Severe Pain in the Knee, Calf & Ankle in Adults
Severe pain in the knee, calf and ankle is common among adults, especially those who undergo intense physical exercise, or those with certain medical conditions. This type of pain is often a warning sign that the body needs a rest or can no longer handle old routines.
Fortunately, adults can prevent these types of pains from occurring, and many treatment options exist to lessen the effects of the pain.
Pain in the knee, calf and ankle becomes more common with age due to wear and tear on bones, joints and muscles. In addition, age-related conditions such as diabetes, osteoporosis, arthritis and gout can increase the chance of adults developing this type of pain, according to the National Library of Medicine. Due to slower healing times in adults, severe pain in the knee, calf and ankle might last longer or become chronic, increasing the length of disability.

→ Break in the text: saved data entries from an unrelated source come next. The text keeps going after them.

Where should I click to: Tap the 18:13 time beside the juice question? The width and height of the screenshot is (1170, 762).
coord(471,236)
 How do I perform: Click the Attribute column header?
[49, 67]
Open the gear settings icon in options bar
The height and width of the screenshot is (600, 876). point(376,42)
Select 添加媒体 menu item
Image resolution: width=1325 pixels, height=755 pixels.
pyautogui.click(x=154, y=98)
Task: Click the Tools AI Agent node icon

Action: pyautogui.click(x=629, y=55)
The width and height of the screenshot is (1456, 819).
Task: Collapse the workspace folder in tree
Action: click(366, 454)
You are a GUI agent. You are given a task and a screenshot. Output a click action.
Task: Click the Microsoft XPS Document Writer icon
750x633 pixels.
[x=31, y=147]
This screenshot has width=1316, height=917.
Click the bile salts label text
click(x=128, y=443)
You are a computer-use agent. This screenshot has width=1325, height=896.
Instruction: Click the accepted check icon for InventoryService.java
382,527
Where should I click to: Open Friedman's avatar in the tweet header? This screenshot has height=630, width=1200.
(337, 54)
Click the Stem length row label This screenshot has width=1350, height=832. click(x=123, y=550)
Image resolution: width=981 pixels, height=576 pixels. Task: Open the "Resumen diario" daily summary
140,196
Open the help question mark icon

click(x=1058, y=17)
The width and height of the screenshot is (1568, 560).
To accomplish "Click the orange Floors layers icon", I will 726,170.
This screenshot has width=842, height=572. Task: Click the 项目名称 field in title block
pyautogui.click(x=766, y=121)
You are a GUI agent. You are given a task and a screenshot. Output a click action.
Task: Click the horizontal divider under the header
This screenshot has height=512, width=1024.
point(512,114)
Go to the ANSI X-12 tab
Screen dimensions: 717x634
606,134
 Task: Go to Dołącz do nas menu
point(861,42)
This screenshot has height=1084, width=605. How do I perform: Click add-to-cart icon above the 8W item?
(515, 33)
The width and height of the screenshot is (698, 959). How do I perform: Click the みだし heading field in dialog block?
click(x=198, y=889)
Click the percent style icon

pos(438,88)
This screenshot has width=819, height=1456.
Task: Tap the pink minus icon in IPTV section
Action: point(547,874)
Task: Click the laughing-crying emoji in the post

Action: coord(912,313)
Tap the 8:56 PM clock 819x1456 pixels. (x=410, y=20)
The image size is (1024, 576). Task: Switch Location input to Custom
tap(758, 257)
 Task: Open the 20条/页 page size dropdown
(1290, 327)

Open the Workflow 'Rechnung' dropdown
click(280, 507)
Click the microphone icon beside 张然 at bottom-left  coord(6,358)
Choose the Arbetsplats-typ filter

Overuse from prolonged standing or sitting or lengthy workouts is a common cause of severe pain in the knee, calf and ankle in adults. Not properly stretching before or after a workout or suddenly starting a new form of intense exercise also can result in this type of pain. In addition, injuries such as falls or trips, and medical conditions such as gout, arthritis or peripheral vascular disease also can cause knee, calf and ankle pain in adults, states the National Library of Medicine.
Conservative treatments for severe pain in the knee, calf and ankle include the PRICE method (Protect, Rest, Ice, Compress and Elevate), per sportsinjuryclinic.net. Doctors often recommend over-the-counter or prescription pain relievers, including oral non-steroidal anti-inflammatory medications, as well as topical muscle relaxers. Some patients might need physiotherapy or even surgery to gain complete relief from severe pain, according to backandbodycare.com.
Severe pain in the knee, calf and ankle can interfere with normal daily activities, such as housecleaning and caring for children, states backandbodycare.com. Workers who must stand or perform physical labour at their jobs might have decreased job performance as a result of severe knee, ankle or calf pain. Medical care for this type of pain can have significant monetary effects as a result of missed work to attend medical appointments and the costs of treatments and medications.
Use stretching techniques before and after a workout and during extended periods of standing or sitting. Upon the first feelings of pain, stop the activity causing the pain and utilise first aid treatments, recommends backandbodycare.com. Consider using orthotic devices to support your knee and ankle during exercise.
Severe pain in the knee, calf or ankle that results from a sudden injury requires prompt medical evaluation and treatment to avoid worsening damage to joints, bones and muscles, according to the National Library of Medicine. Sudden onset of severe pain in the knee, calf or ankle could indicate a serious health problem, such as deep vein thrombosis, which can cause death if not immediately treated, warns sportsinjuryclinic.net.